The saulosi is the least dominate fish in the tank (but he is close to the oldest...definitly not the biggest though). Seems like the other fish do not like him but they dont try to hurt him. He has perfect fins and no marks but his color is only about 40-50% of what a full breeding male looks like.

I have 2 really small C. axelrodi in the tank. Not sure if they are male or female but no one messes with them and they should grow really quick getting all the leftovers from the big guys.

Everyone else is getting along great. The fuelleborni is still tank boss. The hongi is second in command. My acei is doing great (love that guy). My hara has been showing off his colors alot lately (looking really nice). The msobo isn't yellow much anymore. Looks like a muddy color with some blue coming through. I can't wait for him to mature. The rusty and afra are doing good (they just kind of mind there own business).

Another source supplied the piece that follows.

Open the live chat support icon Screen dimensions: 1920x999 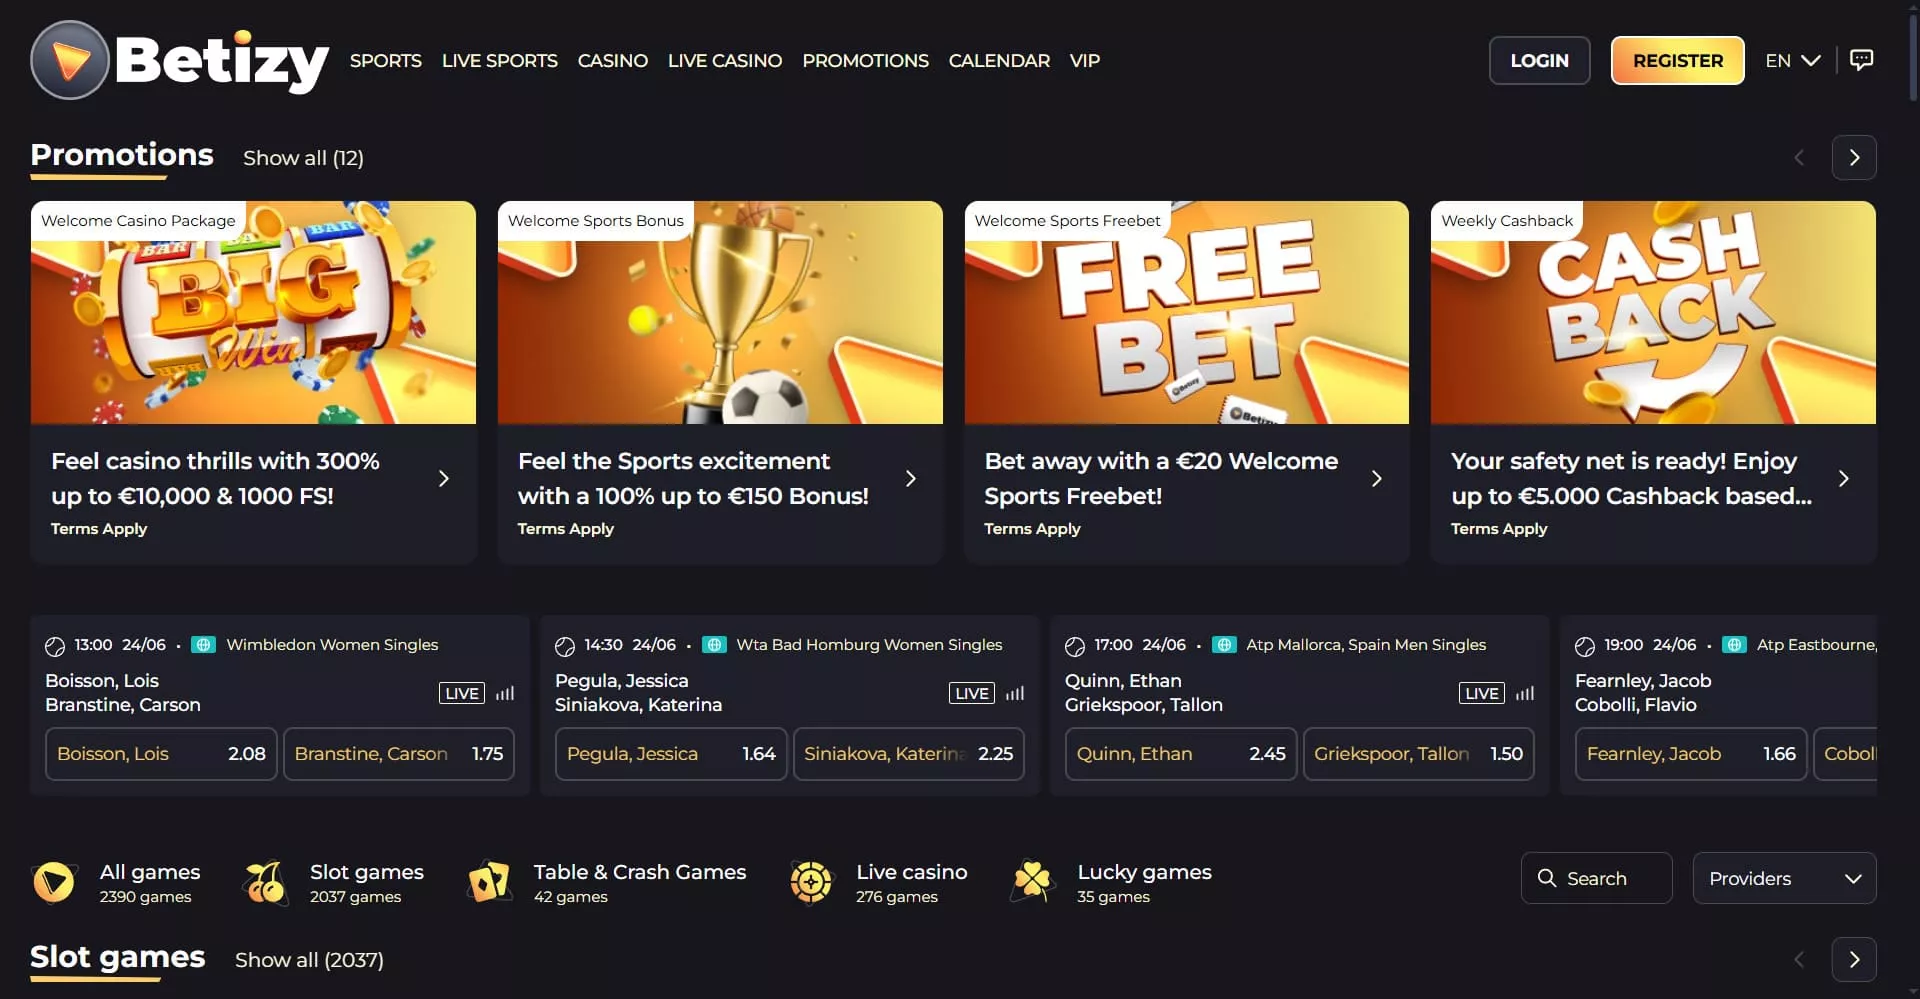click(1861, 60)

I'll update with pictures in a week or two.


----------



## esparzar1 (Jun 14, 2009)

Good stuff, thanks for the update!

I had a crazy thing happen to my tank. About 3 weeks ago I went on vaction for a few days (kept the lights off to minimize aggression). Well, my Met. estherae was always second in command (over 2 yrs) and had little scuffles/fights with my Met. Greshakei (my first in command) but nothing too serious (never nipped fins). Well, when I came but from vaction my Estherae had the #$%& kicked out of him. He was beaten up very badly. I've never had this happen before when I've been gone for long periods. He somehow lost his 2nd in command and even one of my lowest ranking males (yellow lab) was putting him in his place. Anyway, I took him out to help the healing process and put him back in the tank a few weeks later. The next day I found him dead. Bullied to death would be my guess. 

I guess it just goes to show that no matter how long you have the set-up things can go wrong. I'm down to 7 males in the tank with no noticable problems.

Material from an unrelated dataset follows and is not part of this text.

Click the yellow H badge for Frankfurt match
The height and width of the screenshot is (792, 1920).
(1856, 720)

My Met. Gres is still first in command. He does the occasional chase to others but no noticable focus on one male. The Cobalt is the new second in command. He's pretty calm with no problems. The Acei and ZLP Modka keep to themselves and bother no one. My YL and Msobo like to fight occasially but no nipped fins/hiding and my little Hongi is the smallest and at the bottom of the pecking order. The Msobo is finally getting to look "dirty" and changing colors. He about the stage of your msobo in the picture above.

Probably gonna add at least 3 adult males when I have the chance. There was a thread a while ago about another person who had an all-male and he had something like 17 males in there. I don't recall the exact size of the tank but he mentioned that the article I wrote was good but would advise adding more males than I suggested. So, I think I'm gonna take his advise....lol....and add a minimum of 3 but more likely 5 or so.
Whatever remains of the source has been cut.